Farmers uproot cashew trees as market woes bite

Farmers spread cashew nuts to dry under the sun. PHOTO| FILE

What you need to know:

  • As a result, farmers have been felling cashew plants, leave them to dry and burn charcoal for sale.

Tanga. A poor cashew procuring system is discouraging crop farmers in Mkinga District in Tanga Region.

As a result, farmers have been felling cashew plants, leave them to dry and burn charcoal for sale.

A report by Agri-Link Tanzania for Outgrower Company consultant Isaac Ndamanhyilu has established that farmers feel being given a raw deal and that is why they have been uprooting plants.

The study findings show that most farmers are engaged in subsistence cashew farming and therefore get little margins.

The study identified challenges such as poor field management, poor cashew tree management, unreliability of sufficient quality plantings, and little knowledge on crop protection practices.

The study also found that there are few and weak groups that deny farmers the opportunity to benefit from both economies of scale and learning.

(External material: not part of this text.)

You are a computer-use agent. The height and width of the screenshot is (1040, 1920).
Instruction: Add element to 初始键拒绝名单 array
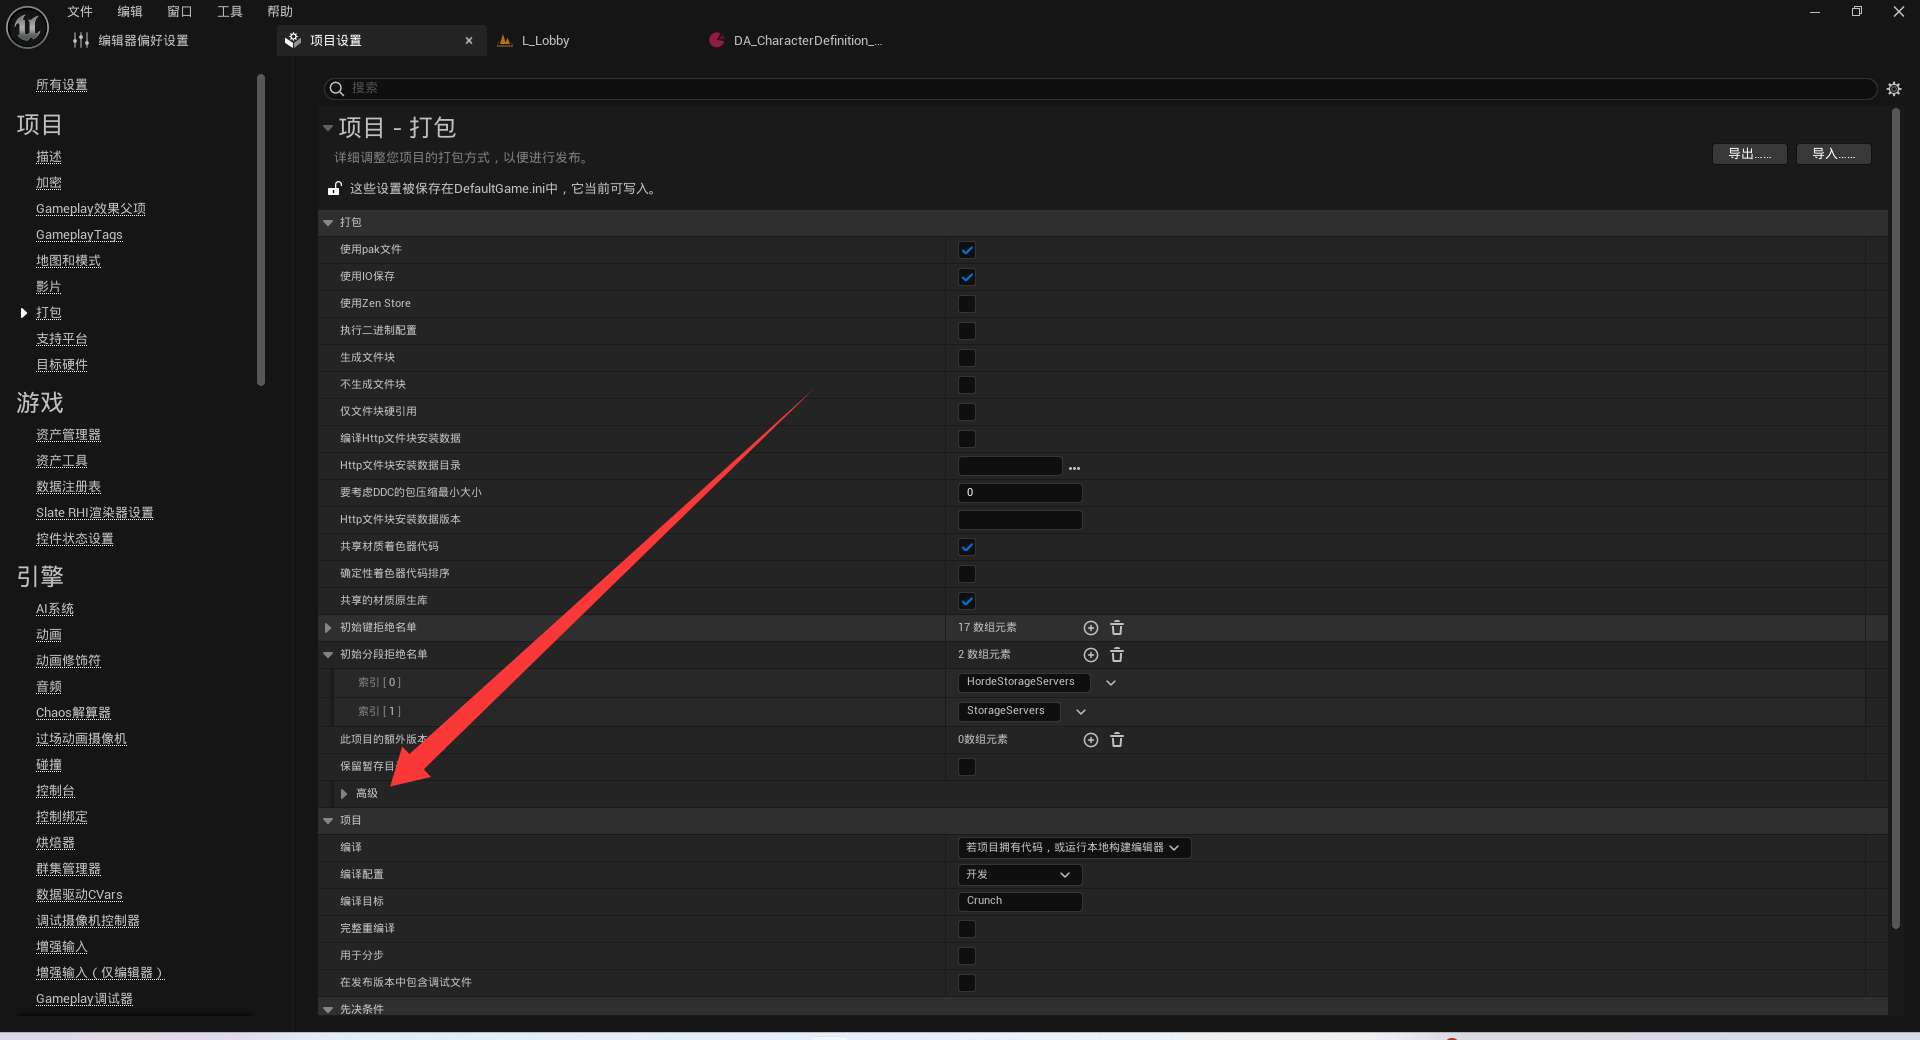coord(1090,628)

“The findings of the study indicate that there might be a problem in managing farmers in cashew farming as most of them are not organised into formal groups. The situation creates problems in organising farmers for procuring and service provision. This denies them an opportunity from economies of scales and learning,” he pointed out.

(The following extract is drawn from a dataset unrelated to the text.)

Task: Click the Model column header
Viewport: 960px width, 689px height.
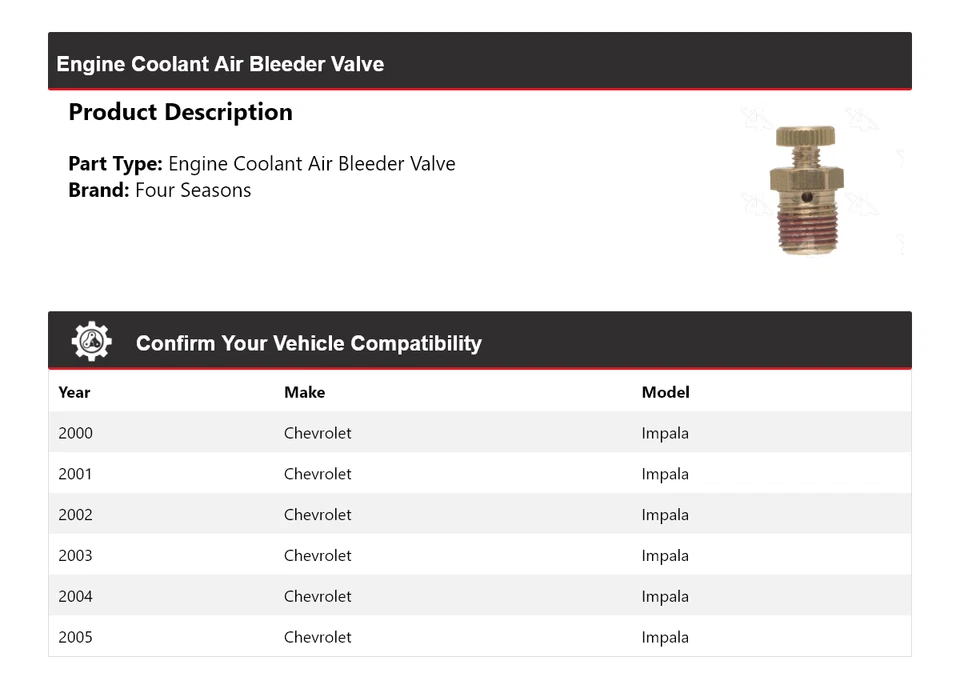Action: tap(665, 392)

The study also established that the majority of farmers practise subsistence farming hence lack entrepreneurship skills, though it was demonstrated by the income statements that farmers can make greater margins with more training on entrepreneurship.

The study showed that the presence of the Mkinga Local Government Authority, Naliendele Agricultural Institute and the Cashewnut Industry Development Trust Fund is an advantage that the Outgrower Company could tap and work in collaboration with them to share resource and be able to perform better.

The study has shown that most cashew fields in Mkinga are almost ignored. “In the few fields where the farms are cleared, farmers do so to plough and plant perennial crops like maize, cassava and others for house consumption.”

The study evaluated some areas in the farm which need attention. They include field sanitation where most of the farmers have ignored their fields as they do not do any farm management especially weeding, slashing to reduce grasses in the field or thinning of the cashew tree.

This has led to tree infection and nutrition competition between cashew trees and grass the result of which has affected the quality and quantity produce of cashew from the respective trees.

Others are poor disease control. The majority of the farmers do not spray their trees against pests, losing a lot of flowers, hence little cashew nuts in the end.

Other areas that need attention are low production per tree caused by poor agronomic practices deployed on the trees. In some cases the trees have become too old to give the required production hence the urgent need for replacement with new ones.

Furthermore, Mr Ndamanhyilu says extension officers have insufficient facilities to make them move and reach the farmers to advise them on better crop husbandry practices.

“Where they do, some extension officers have little knowledge on cashew production to be able to advise the farmers properly.”